El sol ya estaba alto y cedía paso al dolor de cabeza por la resaca y al estómago revuelto por la excesiva ingesta. Afuera lo aguarda una nueva mañana.

Esperó el cuarenta y cinco como todos los días, a la misma hora y en la misma esquina. Venía más repleto que de costumbre. Marcó la tarjeta y comenzó a buscar su lugar en el atestado pasillo. Sabía que el viaje demoraba aproximadamente cuarenta y cinco minutos. Y ése era el tiempo que disponía para atravesar la diversa humanidad transportada y llegar hasta la puerta trasera por donde debía descender.

Entonces Evaristo usó su habilidad y experiencia para ir ganando milímetro a milímetro los pequeños espacios vacíos cuando descendía algún pasajero. De vez en cuando miraba a sus ocasionales compañeros de viaje, tal vez procurando avistar alguna bella mujer, algún tipo raro. Tampoco era de esos babosos degenerados, que busca cualquier pretexto para un roce disimulado con desprejuiciadas jovencitas de generosas anatomías y anteojos ahumados, como las que espía a escondidas en el facebook, donde ellas cuelgan sus fotos hot en provocadoras poses. Trataba siempre de eludir los aromas desagradables y acomodar su olfato a espacios gratificantes. Percibía en cada rostro, en cada gesto, misterios impenetrables, cada uno con su vida a cuestas, haciéndose cargo. La pura vida, ni más ni menos.
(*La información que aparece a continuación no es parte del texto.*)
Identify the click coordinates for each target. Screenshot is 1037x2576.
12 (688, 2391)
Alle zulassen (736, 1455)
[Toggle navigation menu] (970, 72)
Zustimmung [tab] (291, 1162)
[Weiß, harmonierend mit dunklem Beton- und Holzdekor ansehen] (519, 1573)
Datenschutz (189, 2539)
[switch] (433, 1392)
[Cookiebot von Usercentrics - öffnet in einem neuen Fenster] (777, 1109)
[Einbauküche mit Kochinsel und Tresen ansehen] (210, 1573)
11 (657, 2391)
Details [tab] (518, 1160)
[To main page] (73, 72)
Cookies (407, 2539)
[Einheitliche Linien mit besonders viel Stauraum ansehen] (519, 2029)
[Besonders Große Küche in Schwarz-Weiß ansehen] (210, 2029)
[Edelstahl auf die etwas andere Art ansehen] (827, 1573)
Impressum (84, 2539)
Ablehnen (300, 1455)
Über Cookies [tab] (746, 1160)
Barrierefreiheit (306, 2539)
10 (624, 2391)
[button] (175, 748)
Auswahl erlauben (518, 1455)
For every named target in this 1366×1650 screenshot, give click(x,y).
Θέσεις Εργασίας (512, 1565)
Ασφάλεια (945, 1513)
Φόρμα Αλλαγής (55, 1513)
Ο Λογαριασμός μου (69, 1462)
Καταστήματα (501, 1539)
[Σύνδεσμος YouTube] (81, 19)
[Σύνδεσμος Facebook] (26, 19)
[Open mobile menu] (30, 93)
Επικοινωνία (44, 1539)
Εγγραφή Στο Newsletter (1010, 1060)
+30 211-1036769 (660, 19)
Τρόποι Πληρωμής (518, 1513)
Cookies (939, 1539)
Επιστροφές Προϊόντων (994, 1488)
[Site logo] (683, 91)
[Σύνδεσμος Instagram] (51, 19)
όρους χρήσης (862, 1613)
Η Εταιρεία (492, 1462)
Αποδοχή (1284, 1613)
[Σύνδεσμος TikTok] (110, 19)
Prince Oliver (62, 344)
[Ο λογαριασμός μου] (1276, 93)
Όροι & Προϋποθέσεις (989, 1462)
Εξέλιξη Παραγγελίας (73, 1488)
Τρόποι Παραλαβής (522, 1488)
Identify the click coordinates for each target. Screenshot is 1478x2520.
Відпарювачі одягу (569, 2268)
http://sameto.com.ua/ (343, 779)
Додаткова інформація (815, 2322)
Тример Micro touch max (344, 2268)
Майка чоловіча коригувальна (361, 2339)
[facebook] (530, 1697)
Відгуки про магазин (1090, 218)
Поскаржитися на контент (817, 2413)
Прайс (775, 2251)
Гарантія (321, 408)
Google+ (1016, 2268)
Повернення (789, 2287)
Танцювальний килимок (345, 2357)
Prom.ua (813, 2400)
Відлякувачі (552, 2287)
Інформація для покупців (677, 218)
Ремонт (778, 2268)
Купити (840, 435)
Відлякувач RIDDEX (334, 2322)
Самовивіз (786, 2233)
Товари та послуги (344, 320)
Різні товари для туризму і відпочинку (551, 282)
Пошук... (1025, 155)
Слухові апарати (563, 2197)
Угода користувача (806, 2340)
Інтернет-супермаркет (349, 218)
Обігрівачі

Había avanzado apenas cuando la vio en el último asiento, detrás de la puerta trasera. La altura de Evaristo era un poco por encima del promedio y su vista aguda le permitió reconocerla. Entonces el sueño de esa noche se le vino encima, ese sueño recurrente con Marcela desde tan lejos. Allí sentada, la misma Marcela de entonces. El pelo azotándole los hombros, los ojos perdidos hacia la nada, los mismos ojos verdes que lo miraron por primera vez en aquella juventud que ya no era, que lo había echado del paraíso y tirado al naufragio de la vida. La atracción había sido mutua, consumiéndose en el mismo misterio de los amores tempranos, los que erizan la piel y arden en fuegos sin saber ni como ni cuando.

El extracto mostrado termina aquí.